In the data below, find the line containing "[Telegram El Universal] (284, 2460)", then set down that line and every later line up to and including the line containing "MXM (252, 9)", exactly.

..............................

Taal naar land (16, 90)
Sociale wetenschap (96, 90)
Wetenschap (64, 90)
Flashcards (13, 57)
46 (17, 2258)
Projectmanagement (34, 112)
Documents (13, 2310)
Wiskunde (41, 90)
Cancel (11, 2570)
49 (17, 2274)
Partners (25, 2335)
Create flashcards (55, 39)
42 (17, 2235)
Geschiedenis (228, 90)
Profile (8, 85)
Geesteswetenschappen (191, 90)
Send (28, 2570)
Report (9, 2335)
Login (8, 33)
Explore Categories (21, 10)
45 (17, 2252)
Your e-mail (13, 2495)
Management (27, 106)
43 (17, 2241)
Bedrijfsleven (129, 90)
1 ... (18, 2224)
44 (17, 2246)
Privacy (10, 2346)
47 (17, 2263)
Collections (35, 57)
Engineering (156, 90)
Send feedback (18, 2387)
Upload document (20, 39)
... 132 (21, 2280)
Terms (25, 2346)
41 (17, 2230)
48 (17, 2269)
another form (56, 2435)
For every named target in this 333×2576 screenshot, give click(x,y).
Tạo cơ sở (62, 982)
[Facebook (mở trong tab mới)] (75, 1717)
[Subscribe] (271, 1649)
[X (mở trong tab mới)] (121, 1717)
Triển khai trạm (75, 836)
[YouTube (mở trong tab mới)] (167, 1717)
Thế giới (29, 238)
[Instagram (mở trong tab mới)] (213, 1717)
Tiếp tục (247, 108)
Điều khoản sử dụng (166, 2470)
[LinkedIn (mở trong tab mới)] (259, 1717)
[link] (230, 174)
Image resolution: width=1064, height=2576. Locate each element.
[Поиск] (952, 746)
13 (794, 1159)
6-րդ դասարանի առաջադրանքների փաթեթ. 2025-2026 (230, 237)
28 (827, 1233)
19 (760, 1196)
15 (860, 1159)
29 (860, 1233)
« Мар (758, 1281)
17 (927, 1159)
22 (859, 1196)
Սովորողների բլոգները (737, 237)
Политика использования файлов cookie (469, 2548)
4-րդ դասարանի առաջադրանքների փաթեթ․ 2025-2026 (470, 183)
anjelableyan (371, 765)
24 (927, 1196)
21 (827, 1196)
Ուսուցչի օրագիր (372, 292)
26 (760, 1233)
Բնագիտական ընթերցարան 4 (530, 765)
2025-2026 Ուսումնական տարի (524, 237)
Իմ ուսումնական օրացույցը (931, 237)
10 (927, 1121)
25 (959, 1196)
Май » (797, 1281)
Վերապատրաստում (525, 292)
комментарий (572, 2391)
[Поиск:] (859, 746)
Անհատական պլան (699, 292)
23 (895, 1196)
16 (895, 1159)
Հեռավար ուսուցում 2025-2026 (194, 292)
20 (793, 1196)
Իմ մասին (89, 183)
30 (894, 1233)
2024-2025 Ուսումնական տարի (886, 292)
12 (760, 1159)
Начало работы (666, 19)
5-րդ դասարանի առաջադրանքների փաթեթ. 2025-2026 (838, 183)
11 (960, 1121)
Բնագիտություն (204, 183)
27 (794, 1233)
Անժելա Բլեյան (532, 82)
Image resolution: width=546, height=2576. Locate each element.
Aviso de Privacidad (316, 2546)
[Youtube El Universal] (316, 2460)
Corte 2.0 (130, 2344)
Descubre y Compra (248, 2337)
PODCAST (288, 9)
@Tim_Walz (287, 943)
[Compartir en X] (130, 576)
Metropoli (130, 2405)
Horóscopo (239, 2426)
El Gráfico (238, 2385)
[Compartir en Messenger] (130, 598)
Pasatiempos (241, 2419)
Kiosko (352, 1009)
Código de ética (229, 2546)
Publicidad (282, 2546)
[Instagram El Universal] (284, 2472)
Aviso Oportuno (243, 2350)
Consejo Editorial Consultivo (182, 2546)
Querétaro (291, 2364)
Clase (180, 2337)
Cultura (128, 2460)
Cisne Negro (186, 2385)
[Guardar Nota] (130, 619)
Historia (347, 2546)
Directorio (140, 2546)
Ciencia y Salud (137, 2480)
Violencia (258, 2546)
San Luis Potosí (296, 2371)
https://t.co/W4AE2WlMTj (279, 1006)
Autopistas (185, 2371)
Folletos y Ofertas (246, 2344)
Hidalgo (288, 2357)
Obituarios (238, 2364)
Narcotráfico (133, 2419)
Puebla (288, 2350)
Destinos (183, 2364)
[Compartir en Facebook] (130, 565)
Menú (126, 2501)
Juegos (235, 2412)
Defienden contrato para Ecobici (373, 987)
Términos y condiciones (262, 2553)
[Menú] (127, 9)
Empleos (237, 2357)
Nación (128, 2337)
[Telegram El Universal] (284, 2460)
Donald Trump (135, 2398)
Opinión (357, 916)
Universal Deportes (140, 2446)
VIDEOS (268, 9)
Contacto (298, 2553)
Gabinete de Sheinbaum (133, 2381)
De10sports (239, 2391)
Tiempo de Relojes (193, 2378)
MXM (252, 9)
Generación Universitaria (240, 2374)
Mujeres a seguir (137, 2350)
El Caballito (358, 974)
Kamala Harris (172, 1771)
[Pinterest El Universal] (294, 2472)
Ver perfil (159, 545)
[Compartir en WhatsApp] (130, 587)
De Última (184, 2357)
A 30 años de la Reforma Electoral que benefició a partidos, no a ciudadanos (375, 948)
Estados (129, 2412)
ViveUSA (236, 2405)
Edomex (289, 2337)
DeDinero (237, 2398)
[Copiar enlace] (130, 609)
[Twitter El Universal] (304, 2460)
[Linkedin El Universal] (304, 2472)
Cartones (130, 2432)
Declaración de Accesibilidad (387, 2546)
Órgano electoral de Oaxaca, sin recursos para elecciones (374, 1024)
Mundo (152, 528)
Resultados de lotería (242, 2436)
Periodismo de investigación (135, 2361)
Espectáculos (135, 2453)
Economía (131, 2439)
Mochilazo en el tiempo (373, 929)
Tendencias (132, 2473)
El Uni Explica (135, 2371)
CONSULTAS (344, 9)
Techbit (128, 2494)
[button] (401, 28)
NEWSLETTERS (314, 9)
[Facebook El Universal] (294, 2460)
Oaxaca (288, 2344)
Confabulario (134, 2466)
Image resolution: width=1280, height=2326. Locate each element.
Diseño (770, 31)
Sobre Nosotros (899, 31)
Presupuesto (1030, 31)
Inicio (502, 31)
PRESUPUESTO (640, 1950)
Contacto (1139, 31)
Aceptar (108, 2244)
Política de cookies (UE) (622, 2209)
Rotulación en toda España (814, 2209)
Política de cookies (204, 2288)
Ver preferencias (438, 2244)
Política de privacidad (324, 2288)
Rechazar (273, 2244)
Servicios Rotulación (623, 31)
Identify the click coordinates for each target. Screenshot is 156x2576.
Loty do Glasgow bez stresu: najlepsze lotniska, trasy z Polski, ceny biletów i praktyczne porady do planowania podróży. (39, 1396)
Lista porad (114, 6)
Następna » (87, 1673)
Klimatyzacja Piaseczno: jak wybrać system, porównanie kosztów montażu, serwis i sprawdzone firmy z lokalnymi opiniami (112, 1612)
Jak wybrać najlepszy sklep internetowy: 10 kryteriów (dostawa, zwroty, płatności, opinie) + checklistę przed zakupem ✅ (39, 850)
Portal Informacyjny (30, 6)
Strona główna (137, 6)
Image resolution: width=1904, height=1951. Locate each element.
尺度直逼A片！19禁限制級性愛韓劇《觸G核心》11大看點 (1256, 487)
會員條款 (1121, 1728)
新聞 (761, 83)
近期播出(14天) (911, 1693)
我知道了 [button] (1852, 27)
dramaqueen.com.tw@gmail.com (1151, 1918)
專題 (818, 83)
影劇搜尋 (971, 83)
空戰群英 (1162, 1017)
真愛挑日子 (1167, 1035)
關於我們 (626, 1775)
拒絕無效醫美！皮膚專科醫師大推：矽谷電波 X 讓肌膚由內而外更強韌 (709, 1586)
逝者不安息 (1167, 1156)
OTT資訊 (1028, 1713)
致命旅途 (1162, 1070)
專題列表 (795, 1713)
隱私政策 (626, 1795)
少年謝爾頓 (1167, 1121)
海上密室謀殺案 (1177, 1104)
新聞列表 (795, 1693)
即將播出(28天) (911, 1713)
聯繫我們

..............................

**Output:**
[Telegram El Universal] (284, 2460)
Donald Trump (135, 2398)
Opinión (357, 916)
Universal Deportes (140, 2446)
VIDEOS (268, 9)
Contacto (298, 2553)
Gabinete de Sheinbaum (133, 2381)
De10sports (239, 2391)
Tiempo de Relojes (193, 2378)
MXM (252, 9)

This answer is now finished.